Segundo Oiticica, a Nova Objetividade permitia uma multiplicidade que incorporava várias
tendências significativas: a negação do quadro de cavalete; a insistência na participação do
espectador; a tomada de posição em relação aos “problemas políticos, sociais e éticos; o
encorajamento da tendência para uma arte coletiva; e o reconhecimento do ressurgimento
do problema da antiarte”. Esses temas se encontram de novo noutra obra do mesmo
período, Psiu! (1967, também dita A Orelha), onde Maiolino desloca a visceralidade para o
turvo horizontal político da época. A obra constitui um emblema para o clima de escuta
persecutória que se estabelecia com a ditadura militar. De certo modo, Psiu! tinha o
mesmo principio do panóptico.
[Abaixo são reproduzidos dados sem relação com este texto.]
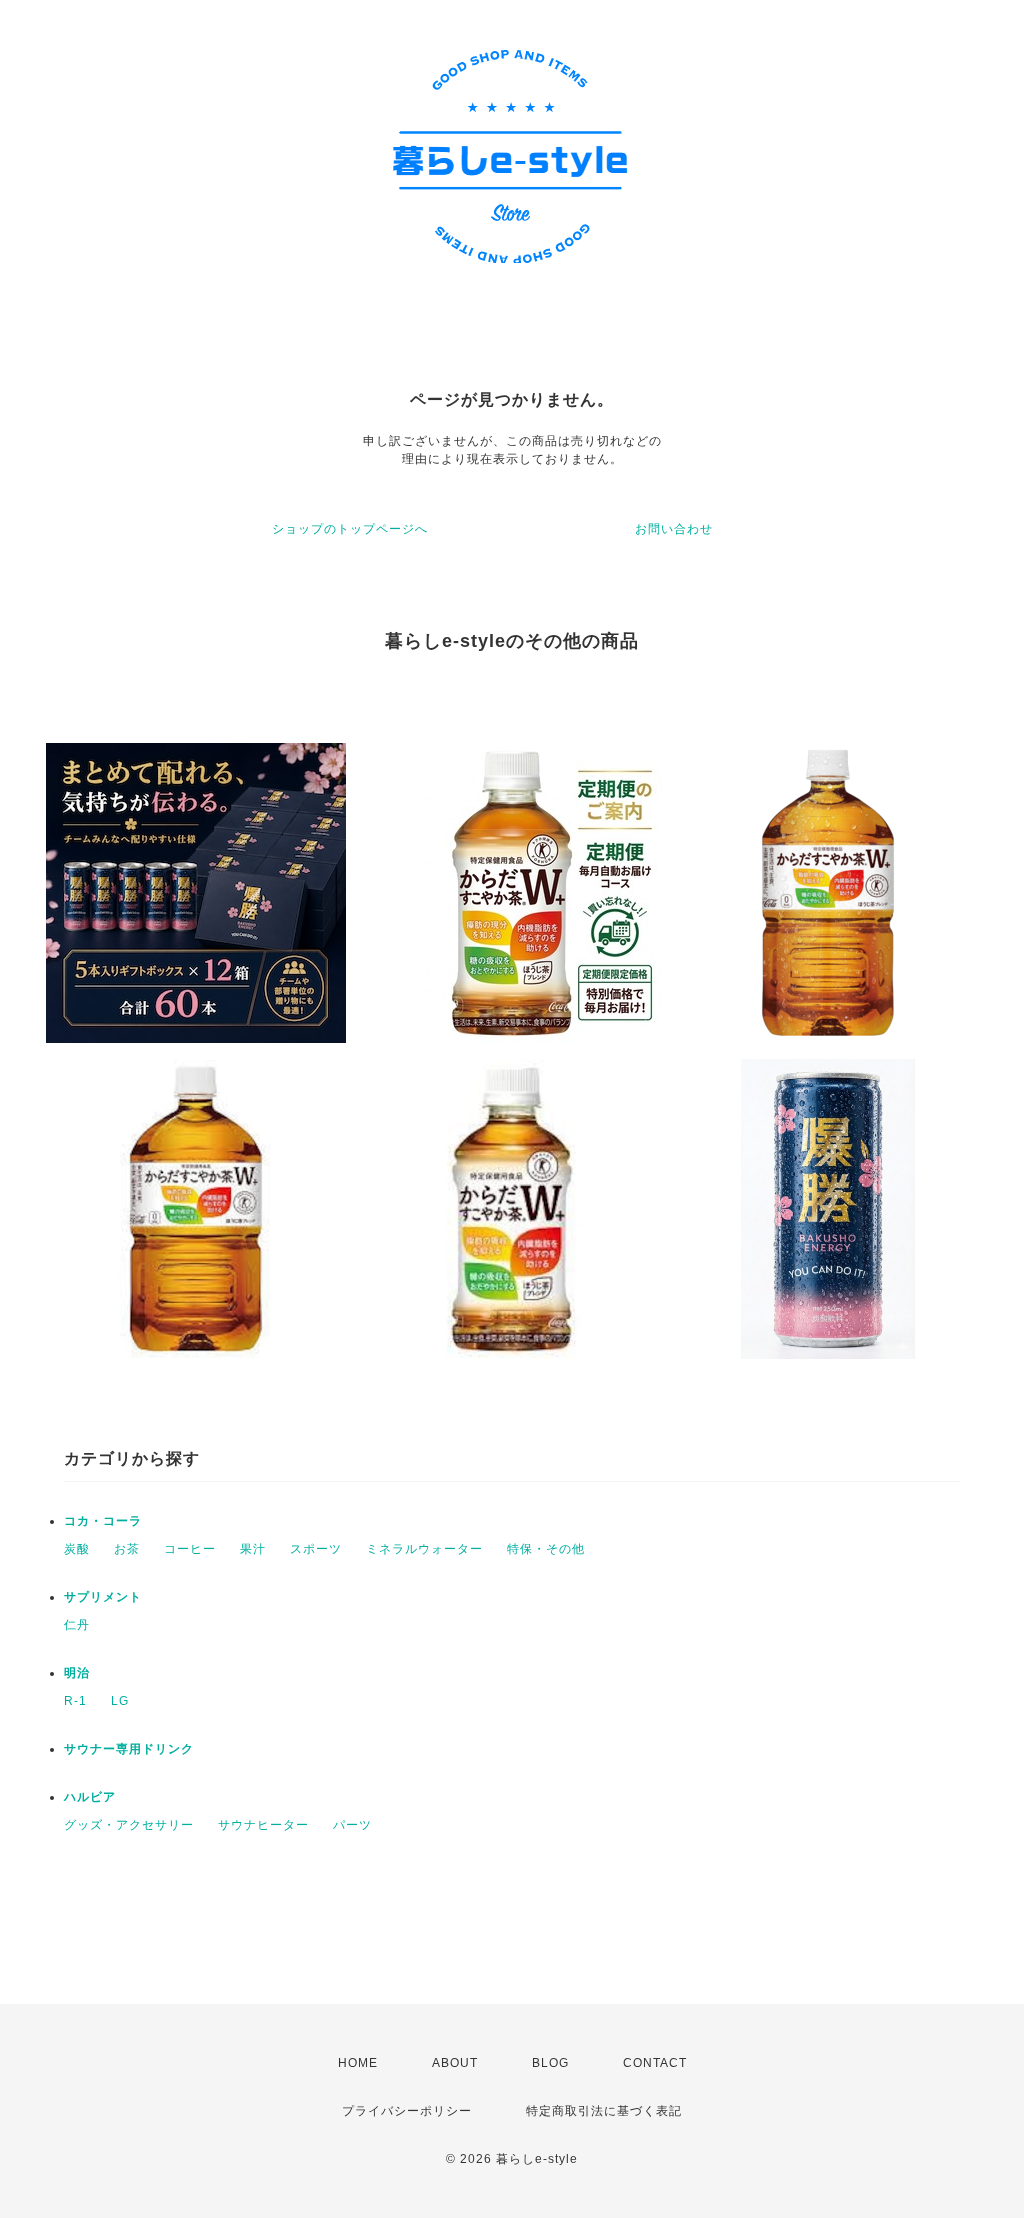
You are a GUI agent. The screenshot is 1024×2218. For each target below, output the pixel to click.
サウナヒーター (263, 1825)
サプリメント (103, 1597)
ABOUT (455, 2063)
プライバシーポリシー (407, 2111)
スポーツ (316, 1549)
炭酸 (77, 1549)
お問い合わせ (674, 529)
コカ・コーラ (103, 1521)
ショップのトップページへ (350, 529)
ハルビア (90, 1797)
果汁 (253, 1549)
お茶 (127, 1549)
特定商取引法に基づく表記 (604, 2111)
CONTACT (655, 2063)
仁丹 (77, 1625)
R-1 (75, 1701)
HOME (358, 2063)
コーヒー (190, 1549)
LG (120, 1701)
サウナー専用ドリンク (129, 1749)
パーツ (352, 1825)
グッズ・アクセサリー (129, 1825)
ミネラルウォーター (424, 1549)
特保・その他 (546, 1549)
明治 (77, 1673)
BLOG (550, 2063)
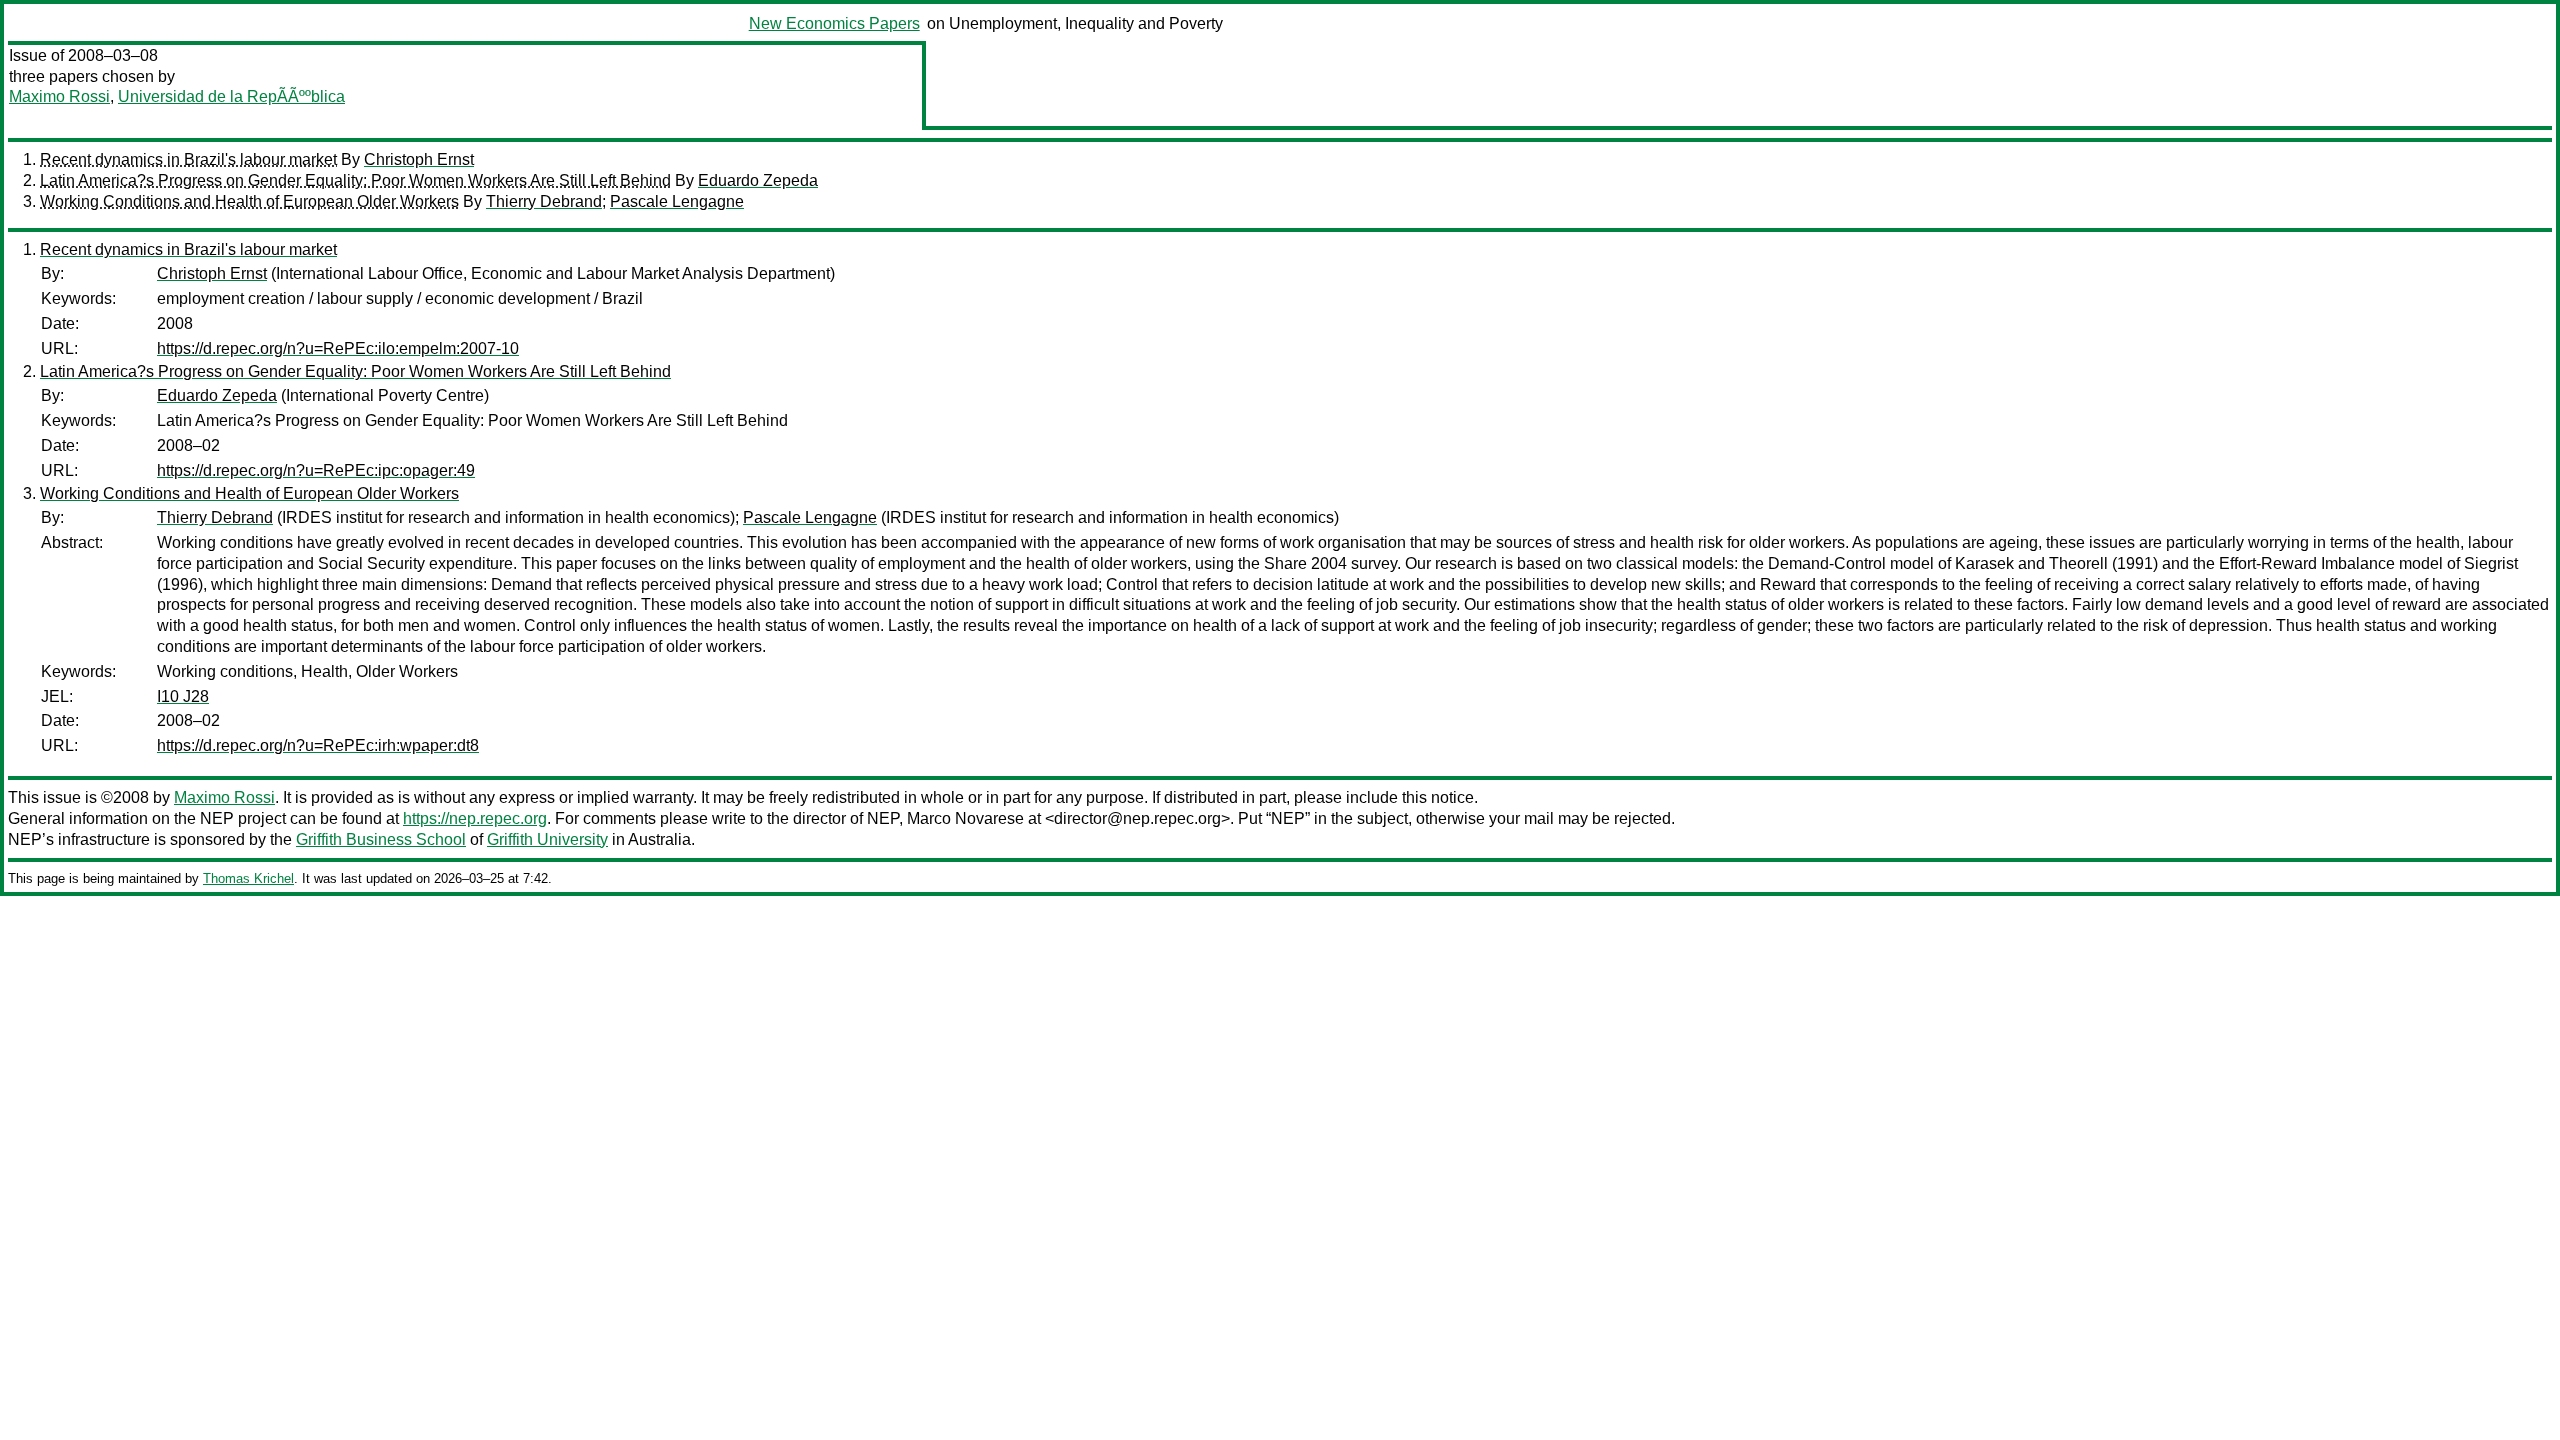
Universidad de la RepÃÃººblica (231, 96)
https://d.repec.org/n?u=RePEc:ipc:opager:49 (316, 470)
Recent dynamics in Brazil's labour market (188, 159)
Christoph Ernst (419, 159)
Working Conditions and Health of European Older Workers (249, 201)
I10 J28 (183, 696)
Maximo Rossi (59, 96)
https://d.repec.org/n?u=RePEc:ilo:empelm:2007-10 (338, 348)
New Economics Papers (834, 23)
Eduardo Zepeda (758, 180)
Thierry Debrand (544, 201)
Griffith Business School (381, 839)
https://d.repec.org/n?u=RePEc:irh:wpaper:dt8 (318, 745)
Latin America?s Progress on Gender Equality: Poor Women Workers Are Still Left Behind (355, 180)
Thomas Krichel (248, 878)
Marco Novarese (965, 818)
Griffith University (547, 839)
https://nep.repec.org (475, 818)
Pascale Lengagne (677, 201)
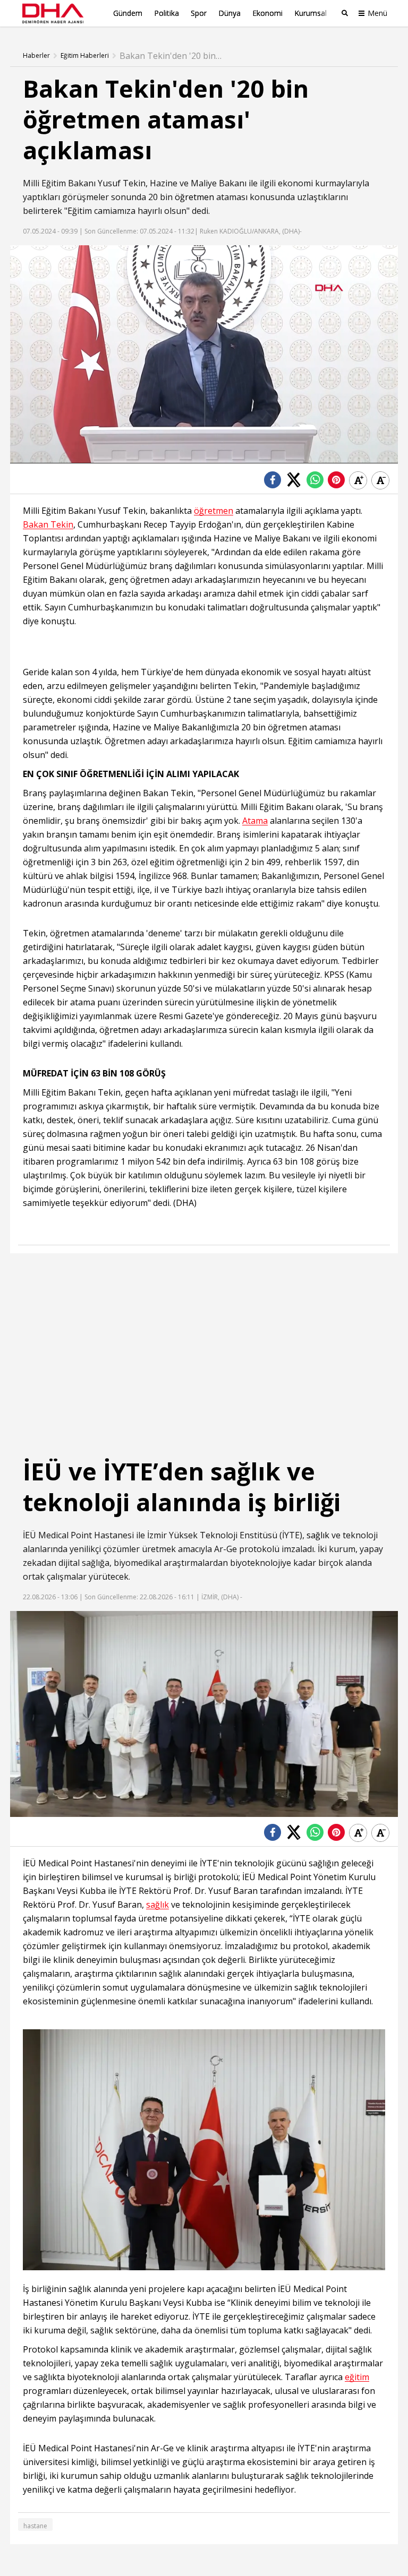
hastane (35, 2525)
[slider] (226, 455)
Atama (255, 820)
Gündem (127, 13)
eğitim (357, 2377)
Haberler (36, 55)
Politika (166, 13)
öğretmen (194, 197)
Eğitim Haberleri (85, 55)
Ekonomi (267, 13)
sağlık (318, 1535)
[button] (42, 455)
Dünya (229, 13)
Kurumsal (310, 13)
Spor (199, 13)
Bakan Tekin (48, 524)
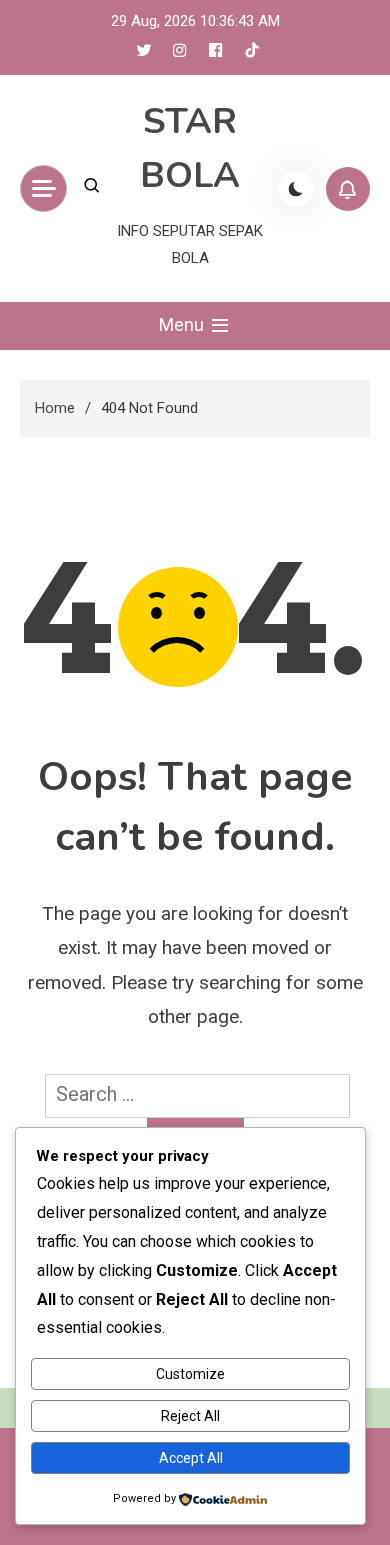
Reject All (190, 1416)
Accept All (191, 1458)
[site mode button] (296, 189)
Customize (190, 1374)
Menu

Todos se sentiam policiados (“escultados” pela polícia
política) em seus cotidiano da vida civil, tanto quanto todos os presos se sentiam vigiados
(“visto”) na prisão. No Brasil, sugere Maiolino, o controle da ordem ditatorial era
transferido com eficácia e internalizado pelos indivíduos através da mera difusão da notícia
de sua existência. 11
III.
Em 1968, Anna Maria Maiolino muda-se para Nova York com seu marido, o artista Rubens
Gerchman, que havia recebido um premio que lhes propiciou a viagem. “Eu cheguei na
metade de 1968 e voltei em abril de 1971. Para mim foi uma eternidade”, diz ela. 12
Maiolino experimenta a condição de estrangeira num terceiro país. Convive com artistas
latino-americanos vinculados à produção experimental de linguagem, como os brasileiros
Hélio Oiticica e Amílcar de Castro, o uruguaio Luís Camnitzer e os argentinos Liliana
Porter e Luís Wells. Embora Nova York houvesse se tornado um destino e o exílio para
muitos artistas latino-americanos, o meio local permaneceu refratário à absorção política,
cultural e econômica da arte latino-americana. À América Latina era negada especificidade
cultural e uma história própria significativa, que redundava em experiência de gueto para
artistas como Maiolino.
Mas se Nova York não estava aberta ao encontro com a arte brasileira, Maiolino,
sim, estava. Essa estada propiciou a Maiolino o reencontro com o Neoconcretismo, o
movimento do Rio de Janeiro que incluía em seu programa o resgate da dimensão subjetiva
da Arte Concreta (pela participação do público e pela relação do artista com o objeto). O
Neoconcretismo redefine o objeto artístico e relaciona-se com o caráter simbólico das
formas, implicando-se com a fenomenologia de percepção de Susanne Langer e Maurice
Merleau-Ponty. O movimento Neoconcretista incluía artistas como Oiticica, Castro,
Antonio Dias, Rubens Gerchman, Mira Schendel, Sérgio Camargo, Cildo Meireles, entre
outros. Maiolino também reencontra Lygia Clark, que esteve hospedada por três semanas
em seu apartamento em Nova York.
Apesar desses encontros, Maiolino passa por dificuldades nesse período. Com o
casamento em crise, dificuldades materiais e o choque cultural, Maiolino interrompe seu
processo da produção de arte por um breve período. 13 Estimulada por Luis Camnitzer, volta
a trabalhar ao se matricular no Pratt Internacional Graphics Center, que lhe permitia fazer
gravuras. Na série Gravuras/Objeto, seu método construtivo consiste em trabalhar sobre a
folha de papel como plano que se submete a incisões de linhas gravadas e cortes, sobre
aberturas de áreas e constituição de vazios. A obra submete-se a dobraduras, opera
articulação de frente e versos, obtém coesão gráfico por linhas projetadas, sejam
desenhadas ou reais em fios de carretel. As superfícies rasgadas e espaços cortados dos
Desenhos/Objetos expõem planos invisíveis, definem a presença do cheio no oco, pois aí
trabalha “o espaço através de questões materiais”, 14 postura semelhante à que Sarduy via no
concetto spaziale, nos cortes e nos furos de Lucio Fontana.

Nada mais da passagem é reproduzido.